Rewrite the material from the line holding "Open Buy more credits link" through the line holding "Click the Stock", inclusive, replacing "Stock Symbol" with "Ticker Symbol" and changing nothing else.

Dataset entries:
⟨

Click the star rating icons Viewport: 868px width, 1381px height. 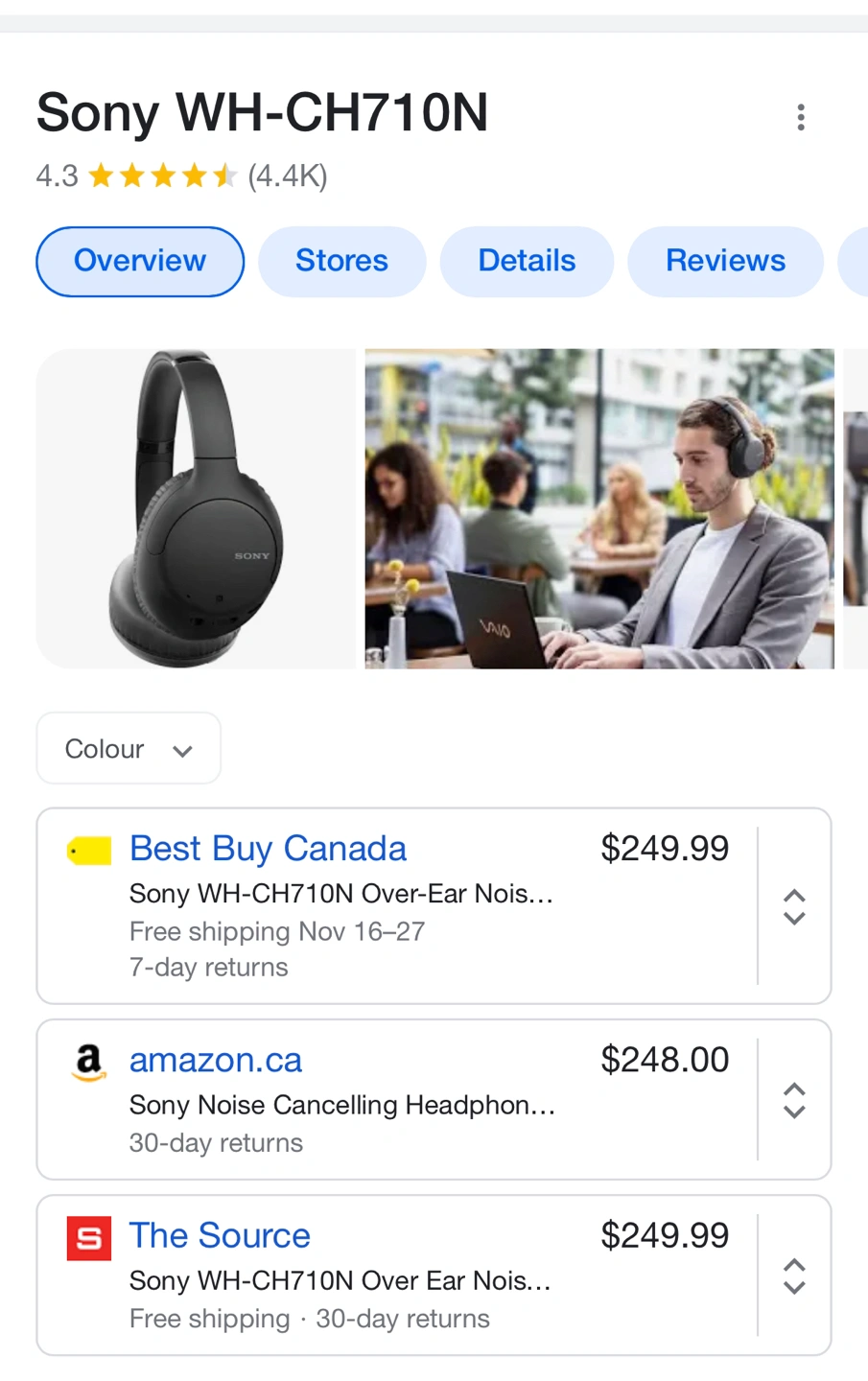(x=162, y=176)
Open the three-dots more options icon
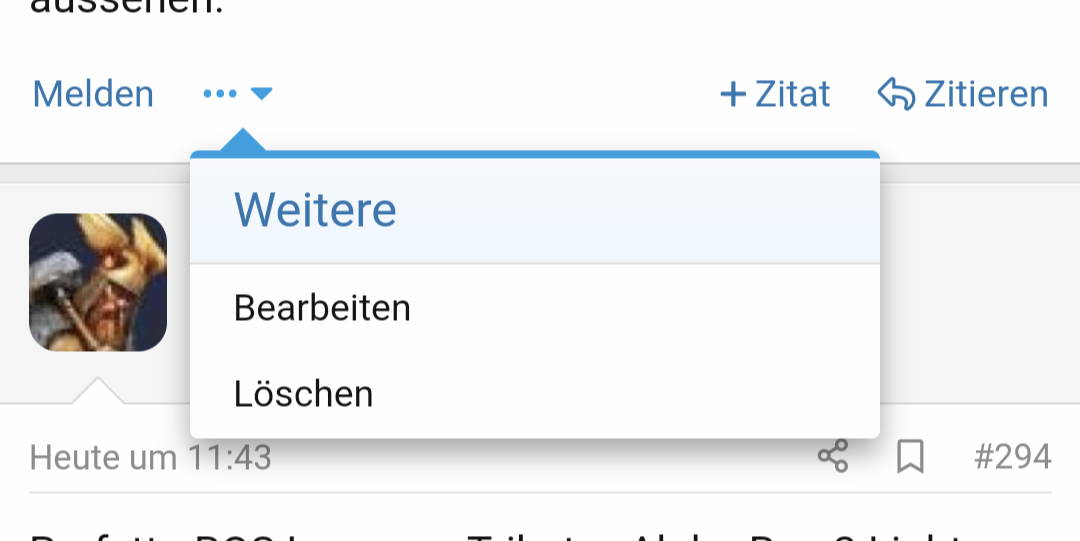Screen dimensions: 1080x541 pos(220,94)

⟩
⟨

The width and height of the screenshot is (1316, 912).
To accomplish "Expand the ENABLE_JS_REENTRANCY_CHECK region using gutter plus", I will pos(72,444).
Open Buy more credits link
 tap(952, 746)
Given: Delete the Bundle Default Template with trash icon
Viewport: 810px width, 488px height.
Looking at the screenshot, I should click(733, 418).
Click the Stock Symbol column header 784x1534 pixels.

⟩

Task response:
Open Buy more credits link
 tap(952, 746)
Given: Delete the Bundle Default Template with trash icon
Viewport: 810px width, 488px height.
Looking at the screenshot, I should click(733, 418).
Click the Ticker Symbol column header 784x1534 pixels.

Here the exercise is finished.